===== Data for this exercise =====

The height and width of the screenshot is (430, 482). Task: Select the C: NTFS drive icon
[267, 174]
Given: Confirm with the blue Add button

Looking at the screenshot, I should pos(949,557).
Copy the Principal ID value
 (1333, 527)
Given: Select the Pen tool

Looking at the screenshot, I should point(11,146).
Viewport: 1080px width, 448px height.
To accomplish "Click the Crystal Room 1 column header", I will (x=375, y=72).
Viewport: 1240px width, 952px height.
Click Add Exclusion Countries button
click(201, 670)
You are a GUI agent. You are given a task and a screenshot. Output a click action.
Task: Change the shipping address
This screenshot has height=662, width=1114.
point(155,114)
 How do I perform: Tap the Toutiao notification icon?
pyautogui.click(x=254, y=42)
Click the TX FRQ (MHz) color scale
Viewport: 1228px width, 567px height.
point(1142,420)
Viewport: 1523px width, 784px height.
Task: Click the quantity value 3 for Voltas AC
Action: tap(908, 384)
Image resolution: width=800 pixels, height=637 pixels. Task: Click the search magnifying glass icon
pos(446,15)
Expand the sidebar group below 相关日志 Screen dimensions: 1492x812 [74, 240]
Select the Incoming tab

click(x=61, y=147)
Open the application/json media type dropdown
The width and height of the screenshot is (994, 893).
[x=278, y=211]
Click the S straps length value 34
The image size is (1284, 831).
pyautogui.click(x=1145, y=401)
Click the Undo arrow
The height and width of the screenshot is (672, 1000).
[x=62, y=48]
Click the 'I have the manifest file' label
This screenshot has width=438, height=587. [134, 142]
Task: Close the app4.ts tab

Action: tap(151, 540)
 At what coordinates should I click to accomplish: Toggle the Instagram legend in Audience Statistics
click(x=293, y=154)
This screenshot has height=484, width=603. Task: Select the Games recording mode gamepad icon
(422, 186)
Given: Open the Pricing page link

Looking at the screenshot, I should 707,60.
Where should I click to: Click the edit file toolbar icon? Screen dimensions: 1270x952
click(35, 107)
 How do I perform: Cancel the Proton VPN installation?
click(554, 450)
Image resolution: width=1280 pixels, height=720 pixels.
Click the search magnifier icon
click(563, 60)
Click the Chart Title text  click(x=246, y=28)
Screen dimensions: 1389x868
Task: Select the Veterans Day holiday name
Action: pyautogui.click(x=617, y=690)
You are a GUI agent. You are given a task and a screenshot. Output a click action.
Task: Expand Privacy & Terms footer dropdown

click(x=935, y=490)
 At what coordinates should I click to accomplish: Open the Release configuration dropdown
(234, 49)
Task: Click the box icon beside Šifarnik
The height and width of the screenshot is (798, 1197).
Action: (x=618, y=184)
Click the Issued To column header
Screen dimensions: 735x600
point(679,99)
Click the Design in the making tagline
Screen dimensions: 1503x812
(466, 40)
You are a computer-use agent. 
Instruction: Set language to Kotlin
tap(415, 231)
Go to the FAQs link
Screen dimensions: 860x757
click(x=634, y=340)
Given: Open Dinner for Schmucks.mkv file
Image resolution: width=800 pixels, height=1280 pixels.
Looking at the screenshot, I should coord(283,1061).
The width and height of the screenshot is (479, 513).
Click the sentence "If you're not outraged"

=====

Reproduce the items above word for word, starting at the line that contains "At what coordinates should I click to accomplish: Open" and continuing through the line that contains "tap(415, 231)", including both.

 At what coordinates should I click to accomplish: Open the Release configuration dropdown
(234, 49)
Task: Click the box icon beside Šifarnik
The height and width of the screenshot is (798, 1197).
Action: (x=618, y=184)
Click the Issued To column header
Screen dimensions: 735x600
point(679,99)
Click the Design in the making tagline
Screen dimensions: 1503x812
(466, 40)
You are a computer-use agent. 
Instruction: Set language to Kotlin
tap(415, 231)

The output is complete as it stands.